Order, Supreme Court, Bronx County (Yvonne Gonzalez, J.), entered on or about August 2, 2006, which granted defendant’s motion for summary judgment dismissing the complaint, unanimously affirmed, without costs.
The action involves two allegedly libelous articles that were published in a teachers’ union newsletter and written by defendant, a teacher and union representative at the same high school where plaintiff was an assistant principal. The articles criticized plaintiffs handling of certain disciplinary and school safety issues, and accused him of violating Chancellor’s Regulation C-175, which governs “per session” pay and prohibits payment for work that is part of a pedagogue’s regular work day, by taking compensation for work he performed on Saturdays at the school. Defendant wrote, among other things, that plaintiff “has been pocketing illegal per session money in violation of Chancellor’s Regulation C-175,” and that after being told by the principal to stop working on Saturdays, plaintiff “continued to punch in and collect money . . . [b]ecause an important person in the Superintendent’s Office has conspired with [plaintiff] to take money that is designated for the instruction of our children and funnel it into [plaintiffs] bank account.”
Defendant’s statements in her capacity as union representative, criticizing plaintiffs professional competence and honesty, fall within the broad definition of a “labor dispute” under federal law, and therefore are not subject to state law defamation claims in the absence of a showing of actual malice, i.e., that defendant published the statements while highly aware that they were probably false (see Hoesten v Best, 34 AD3d 143, 152-153, 155 [2006]). On this record, no triable issues of fact exist as to defendant’s actual malice.
Defendant makes a prima facie showing that she herself was a participant in the incident involving plaintiffs alleged rule-breaking denial of union representation at a postobservation conference with a teacher. Although defendant did not have *285firsthand knowledge of the incidents in which plaintiff returned ejected students to their classrooms, she shows that she spoke to the teachers involved and there were no reasons to doubt the credibility of their complaints, or the numerous other complaints she received about plaintiffs conduct toward teachers and his disregard of school rules.
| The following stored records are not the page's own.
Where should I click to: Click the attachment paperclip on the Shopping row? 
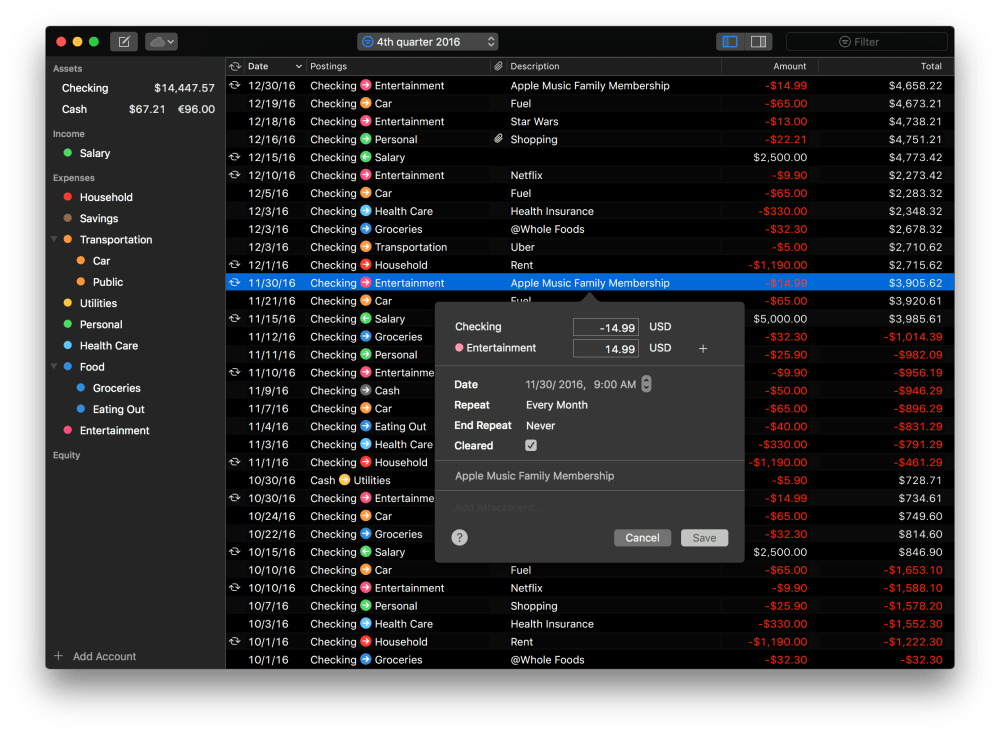(x=498, y=140)
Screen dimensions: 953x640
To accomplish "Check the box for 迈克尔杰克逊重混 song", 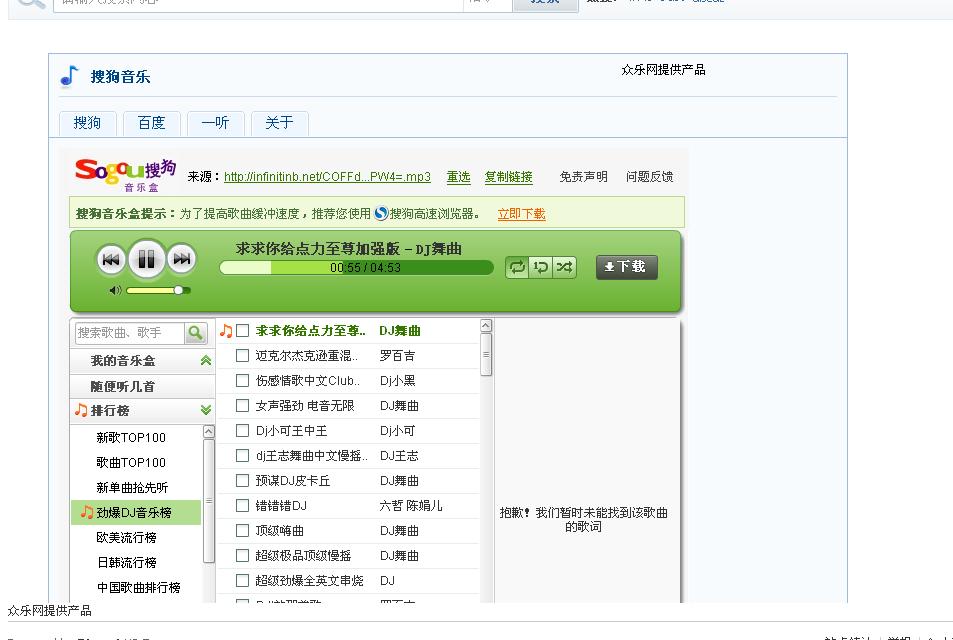I will pyautogui.click(x=242, y=356).
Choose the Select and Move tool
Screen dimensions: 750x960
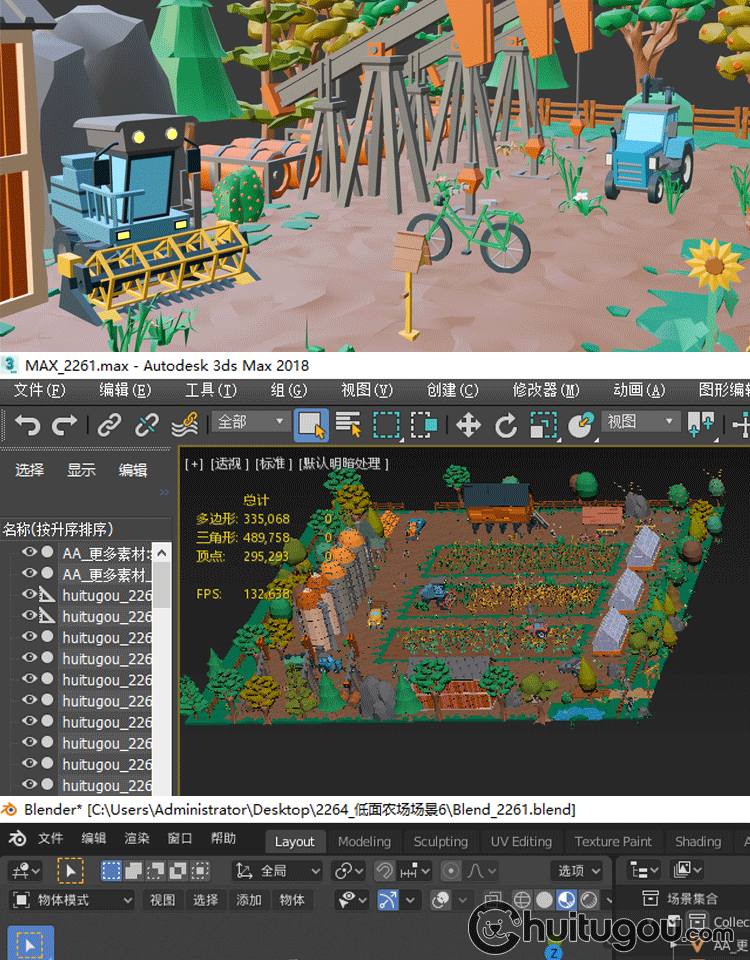468,425
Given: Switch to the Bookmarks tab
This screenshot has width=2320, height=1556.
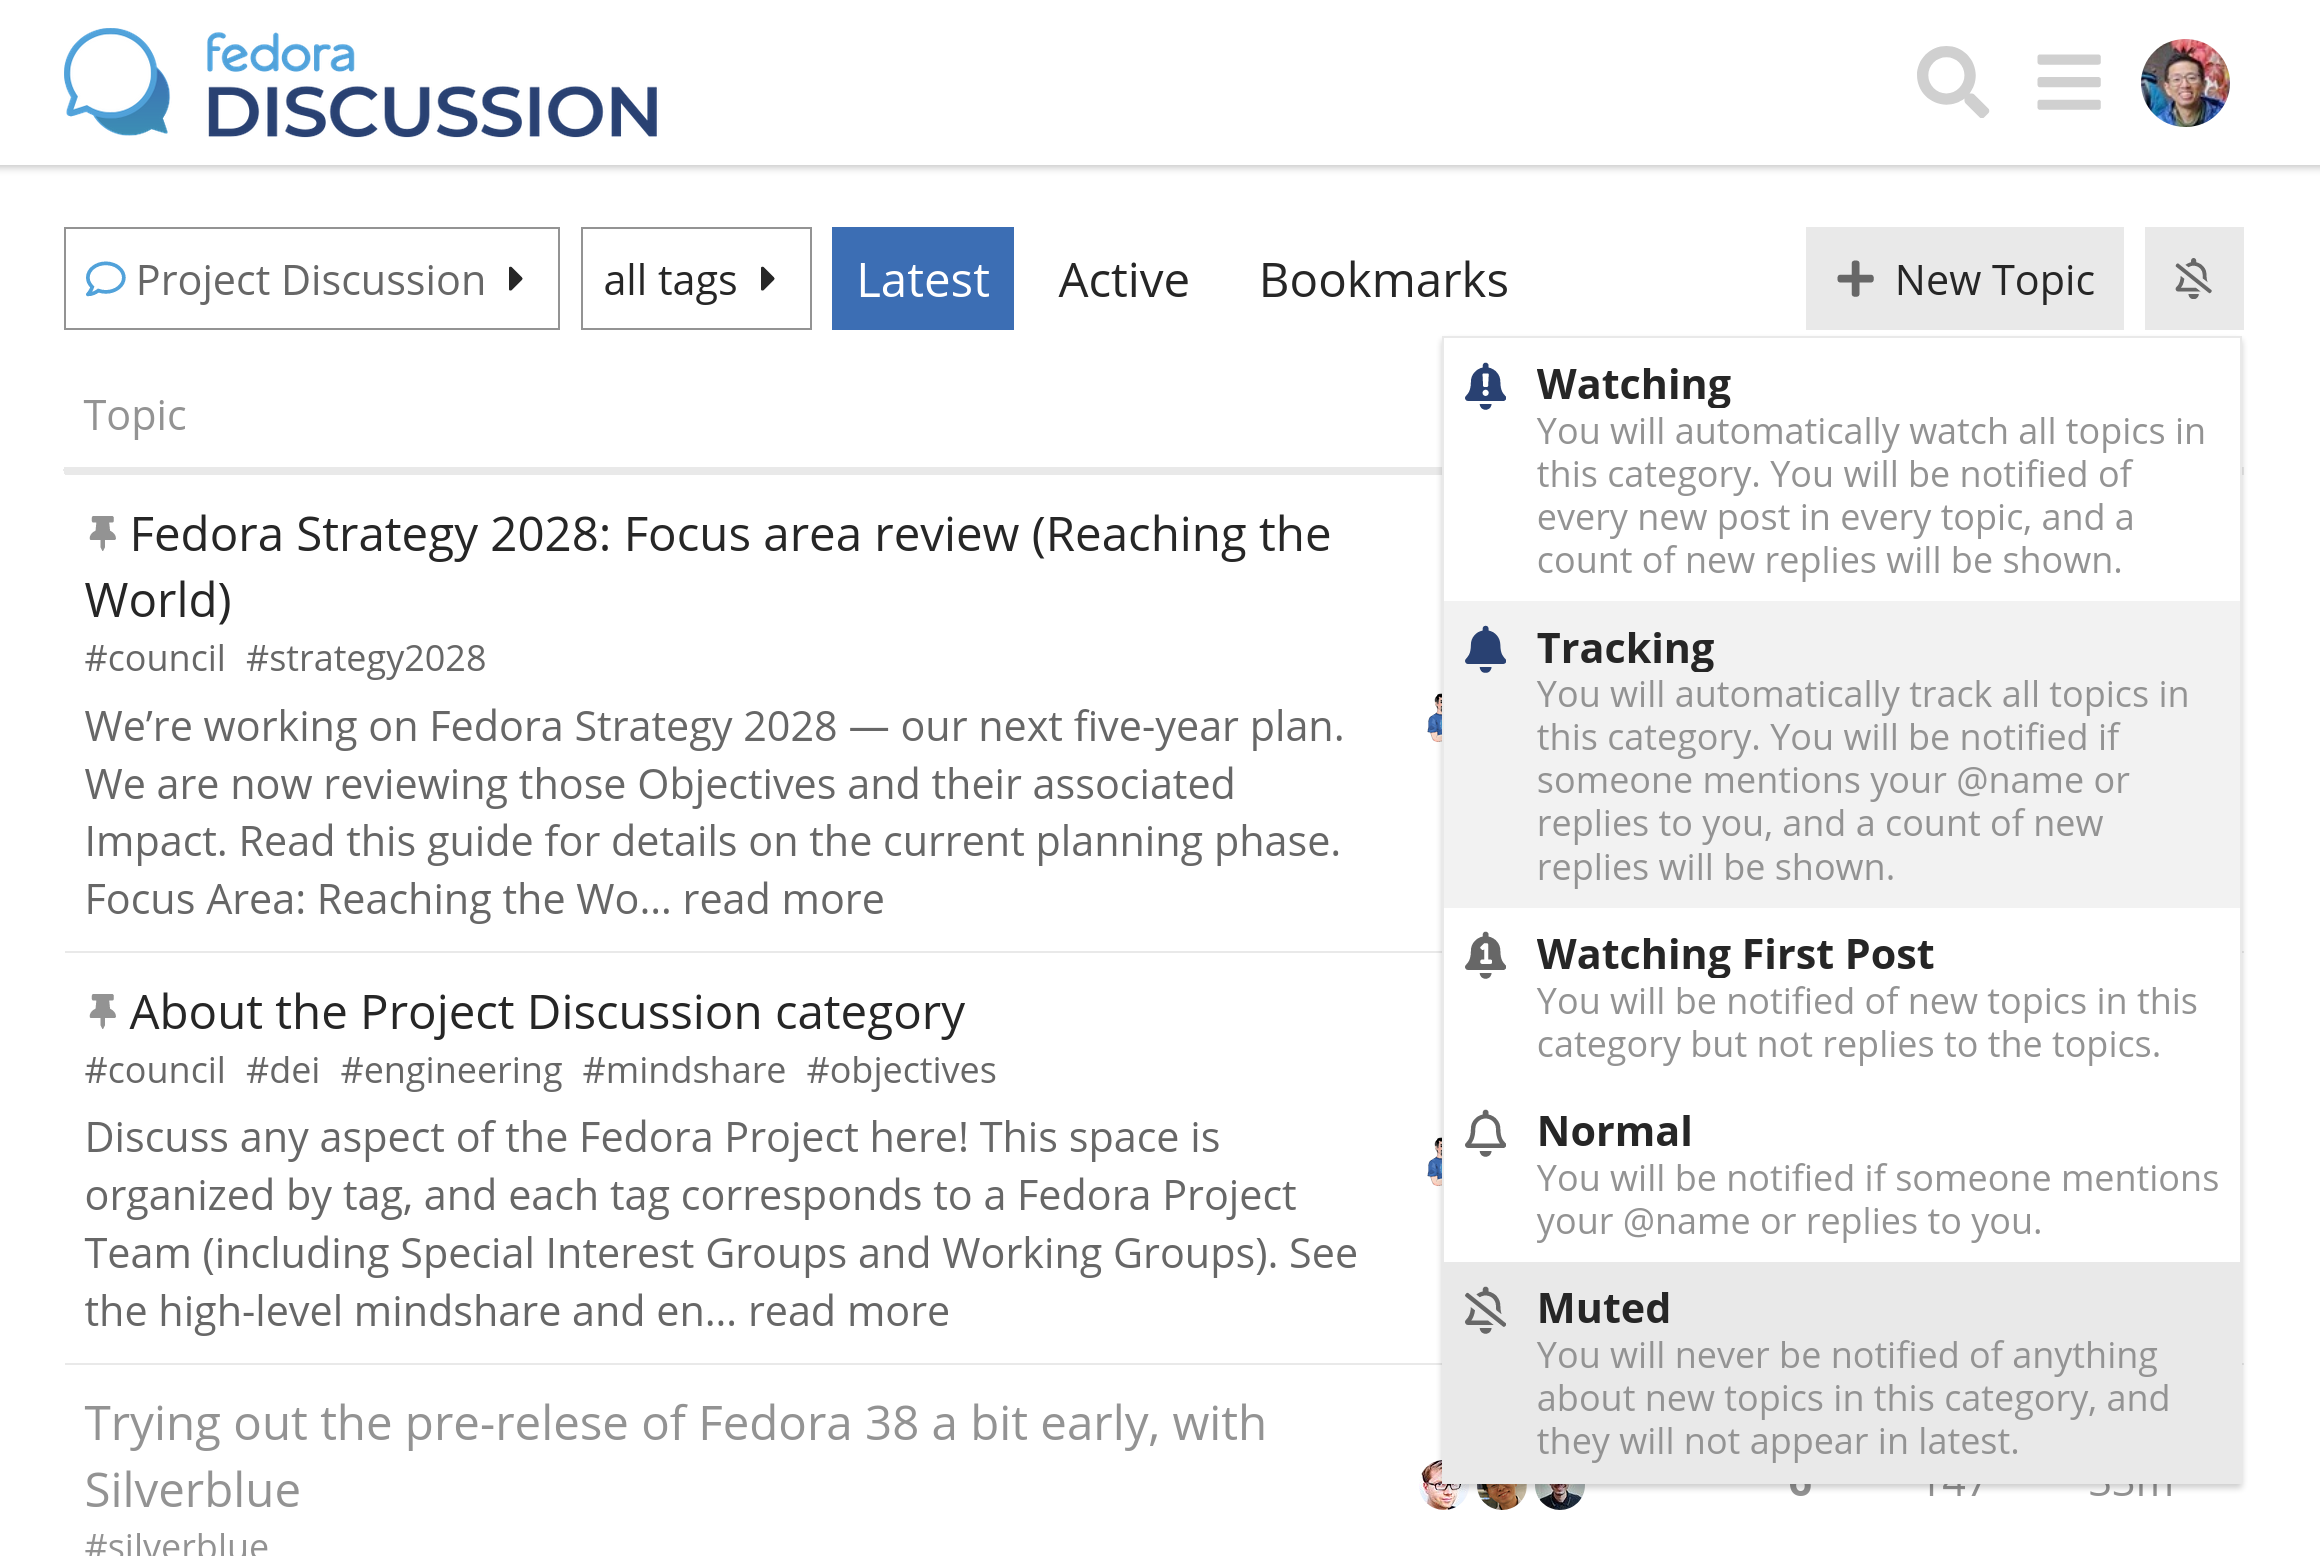Looking at the screenshot, I should point(1383,280).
Similarly, defendant was informed that plaintiff was working on Saturdays by other teachers who wondered why he was at the school. Defendant testified that she asked the principal about it, and was told that plaintiff was working on Saturdays but at no additional pay, but that when she asked plaintiff himself about his Saturday work, he freely admitted that he was receiving extra pay. Defendant further shows that she soon learned of other information corroborating this “illegal” Saturday work. Indeed, far from showing knowledge of probable falsity, the record tends to support defendant’s assertion of a Regulation C-175 violation. Plaintiff asserts that the assistant superintendent and the principal sanctioned his Saturday work, but, if so, there is no evidence that defendant was aware that plaintiff was given a waiver, and defendant asserts, without contradiction, that waivers were usually given to teachers who wanted to work while on sabbatical or leave of absence, not to assistant principals who cannot complete their regular job duties during regular hours.
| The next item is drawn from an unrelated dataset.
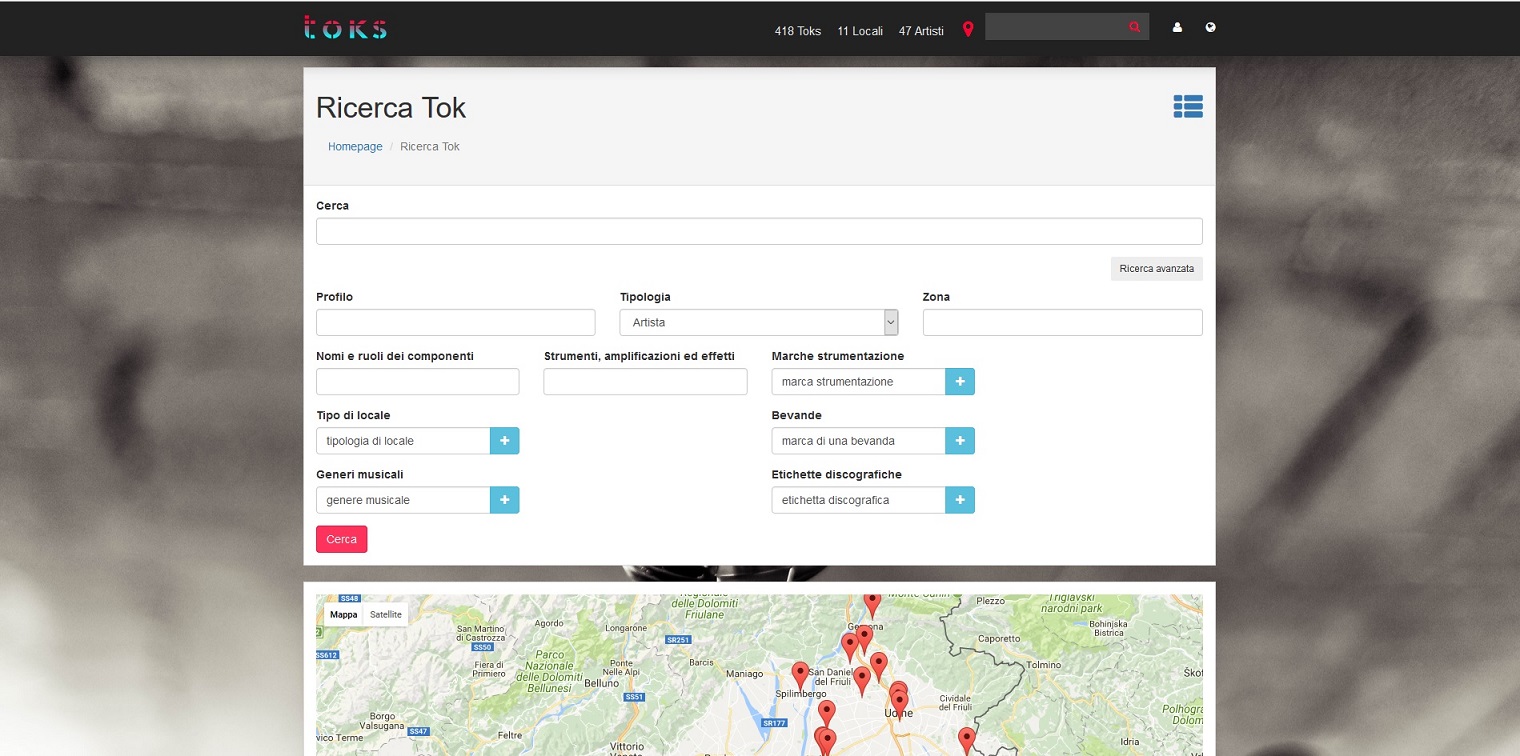Image resolution: width=1520 pixels, height=756 pixels.
Task: Open the 11 Locali header link
Action: (860, 31)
It should also be observed that the offending statements were qualifiedly privileged under state law because of the common interest shared by the union and the employer in preventing mistreatment of teachers in the workplace and ensuring compliance with the Chancellor’s rules (see Hoesten, 34 AD3d at 157). To overcome the privilege, plaintiff would have to establish either constitutional or common-law malice (see id. at 157-158). However, for the reasons already discussed, no issues of fact exist as to constitutional malice, and, with respect to common-law malice, similar reasons show that no issues of fact exist as to whether defendant spoke out of spite or ill will. Even if defendant held some grudge against plaintiff, it remains undisputed that the complaints about plaintiff came from the teachers themselves. Nothing in the record suggests that plaintiff concocted the complaints herself, goaded the teachers in any manner or that any such grudge was the sole reason for the articles (see id. at 158-159). Concur—Saxe, J.P., Williams, Buckley, Catterson and Malone, JJ.